Work instructions: Every line with the string "computer" in it belongs in your answer, so copy them all from the data.

Given records:
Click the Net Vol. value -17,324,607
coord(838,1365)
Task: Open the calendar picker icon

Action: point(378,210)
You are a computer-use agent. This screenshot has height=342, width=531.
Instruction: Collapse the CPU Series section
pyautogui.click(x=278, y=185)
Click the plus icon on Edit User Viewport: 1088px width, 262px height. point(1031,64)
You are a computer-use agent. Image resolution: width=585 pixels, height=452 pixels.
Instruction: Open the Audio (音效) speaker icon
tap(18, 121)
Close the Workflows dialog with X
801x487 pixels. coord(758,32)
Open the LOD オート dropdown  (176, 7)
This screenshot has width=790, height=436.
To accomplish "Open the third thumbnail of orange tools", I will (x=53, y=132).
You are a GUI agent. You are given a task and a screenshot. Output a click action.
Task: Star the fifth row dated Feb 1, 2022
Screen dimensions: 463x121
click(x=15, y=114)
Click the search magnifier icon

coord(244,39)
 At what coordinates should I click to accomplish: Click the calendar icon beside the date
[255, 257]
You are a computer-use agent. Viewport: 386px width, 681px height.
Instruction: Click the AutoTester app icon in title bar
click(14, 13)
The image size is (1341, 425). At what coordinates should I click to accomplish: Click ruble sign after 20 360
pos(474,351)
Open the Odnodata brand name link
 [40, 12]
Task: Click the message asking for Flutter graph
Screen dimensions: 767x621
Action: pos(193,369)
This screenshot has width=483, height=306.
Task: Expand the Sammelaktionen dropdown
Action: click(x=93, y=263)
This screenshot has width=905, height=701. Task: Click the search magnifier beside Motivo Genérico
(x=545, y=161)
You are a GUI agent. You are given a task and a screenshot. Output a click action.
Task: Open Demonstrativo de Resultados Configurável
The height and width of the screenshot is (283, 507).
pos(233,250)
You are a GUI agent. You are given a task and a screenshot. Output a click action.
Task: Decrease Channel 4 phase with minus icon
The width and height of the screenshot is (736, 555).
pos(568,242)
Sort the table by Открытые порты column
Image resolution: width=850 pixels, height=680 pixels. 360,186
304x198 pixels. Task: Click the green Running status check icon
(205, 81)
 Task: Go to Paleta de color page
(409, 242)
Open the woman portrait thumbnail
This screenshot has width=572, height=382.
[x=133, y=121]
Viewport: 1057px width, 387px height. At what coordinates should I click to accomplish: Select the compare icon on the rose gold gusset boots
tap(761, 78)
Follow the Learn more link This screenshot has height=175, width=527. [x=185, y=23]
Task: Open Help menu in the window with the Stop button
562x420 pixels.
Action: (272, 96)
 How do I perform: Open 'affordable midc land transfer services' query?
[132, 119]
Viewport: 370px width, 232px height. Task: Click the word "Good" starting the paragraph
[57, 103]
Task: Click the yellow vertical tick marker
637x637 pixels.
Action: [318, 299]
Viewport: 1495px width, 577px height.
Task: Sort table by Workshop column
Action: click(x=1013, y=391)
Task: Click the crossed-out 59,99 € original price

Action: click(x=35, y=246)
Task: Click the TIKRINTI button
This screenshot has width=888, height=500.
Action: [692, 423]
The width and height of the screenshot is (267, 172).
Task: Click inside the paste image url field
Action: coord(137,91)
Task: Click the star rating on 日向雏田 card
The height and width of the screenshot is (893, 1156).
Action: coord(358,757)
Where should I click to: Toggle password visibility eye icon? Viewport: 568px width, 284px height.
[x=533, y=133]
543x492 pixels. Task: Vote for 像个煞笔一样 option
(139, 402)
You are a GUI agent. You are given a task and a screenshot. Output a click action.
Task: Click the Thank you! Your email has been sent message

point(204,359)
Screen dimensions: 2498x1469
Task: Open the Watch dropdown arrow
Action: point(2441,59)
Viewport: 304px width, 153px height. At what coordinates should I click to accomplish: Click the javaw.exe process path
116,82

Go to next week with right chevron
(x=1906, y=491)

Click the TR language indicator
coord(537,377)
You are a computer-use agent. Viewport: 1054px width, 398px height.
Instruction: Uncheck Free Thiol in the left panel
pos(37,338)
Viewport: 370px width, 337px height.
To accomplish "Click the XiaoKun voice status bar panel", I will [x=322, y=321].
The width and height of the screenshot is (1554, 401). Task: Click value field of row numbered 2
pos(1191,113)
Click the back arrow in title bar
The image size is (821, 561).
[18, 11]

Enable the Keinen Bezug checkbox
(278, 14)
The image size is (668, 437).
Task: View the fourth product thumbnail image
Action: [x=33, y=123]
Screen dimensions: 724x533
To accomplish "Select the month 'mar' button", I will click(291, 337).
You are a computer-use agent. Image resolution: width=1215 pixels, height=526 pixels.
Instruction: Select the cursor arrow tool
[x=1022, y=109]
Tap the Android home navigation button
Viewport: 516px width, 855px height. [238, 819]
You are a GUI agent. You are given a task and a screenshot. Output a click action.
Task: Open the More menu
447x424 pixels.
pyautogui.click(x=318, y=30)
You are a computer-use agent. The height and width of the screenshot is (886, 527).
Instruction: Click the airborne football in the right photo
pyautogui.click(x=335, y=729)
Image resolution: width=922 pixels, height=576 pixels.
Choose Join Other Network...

Exercise solution:
You are a computer-use agent. This screenshot has height=342, width=531.
You are a computer-use agent. Image resolution: width=585 pixels, height=452 pixels.
You are a computer-use agent. Viewport: 386px width, 681px height.
You are a computer-use agent. Viewport: 1054px width, 398px height.
You are a computer-use agent. Image resolution: width=1215 pixels, height=526 pixels.
You are a computer-use agent. The height and width of the screenshot is (886, 527).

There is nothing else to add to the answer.